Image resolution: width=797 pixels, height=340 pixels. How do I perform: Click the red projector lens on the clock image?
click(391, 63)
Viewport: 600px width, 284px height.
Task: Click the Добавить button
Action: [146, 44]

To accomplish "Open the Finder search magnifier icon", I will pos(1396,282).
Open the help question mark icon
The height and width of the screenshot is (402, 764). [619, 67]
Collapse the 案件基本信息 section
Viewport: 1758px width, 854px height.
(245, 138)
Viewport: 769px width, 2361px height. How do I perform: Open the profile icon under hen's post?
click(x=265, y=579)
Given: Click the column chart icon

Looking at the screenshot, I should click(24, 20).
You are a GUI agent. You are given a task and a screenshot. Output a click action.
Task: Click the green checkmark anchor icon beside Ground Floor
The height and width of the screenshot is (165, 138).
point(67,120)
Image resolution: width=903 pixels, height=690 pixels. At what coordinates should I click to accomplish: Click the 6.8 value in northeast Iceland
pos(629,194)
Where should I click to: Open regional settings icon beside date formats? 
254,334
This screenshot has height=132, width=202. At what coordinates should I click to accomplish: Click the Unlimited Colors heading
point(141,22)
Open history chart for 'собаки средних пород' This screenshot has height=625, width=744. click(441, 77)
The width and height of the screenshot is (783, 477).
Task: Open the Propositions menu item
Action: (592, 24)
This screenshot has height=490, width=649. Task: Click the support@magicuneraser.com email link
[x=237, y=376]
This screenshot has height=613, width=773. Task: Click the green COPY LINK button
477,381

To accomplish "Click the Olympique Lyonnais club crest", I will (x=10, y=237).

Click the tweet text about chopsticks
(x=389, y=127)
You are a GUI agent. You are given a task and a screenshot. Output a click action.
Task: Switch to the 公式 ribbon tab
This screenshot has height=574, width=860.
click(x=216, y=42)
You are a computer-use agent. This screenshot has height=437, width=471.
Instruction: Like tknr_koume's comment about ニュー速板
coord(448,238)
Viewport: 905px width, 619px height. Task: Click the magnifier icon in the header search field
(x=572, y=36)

────────────────

### HOW TO COMPLETE THIS TASK
Scan the lines above for the word "will" and copy every one where it occurs.

### FINISHED EXERCISE
To accomplish "Open the Finder search magnifier icon", I will pos(1396,282).
To accomplish "Click the Olympique Lyonnais club crest", I will (x=10, y=237).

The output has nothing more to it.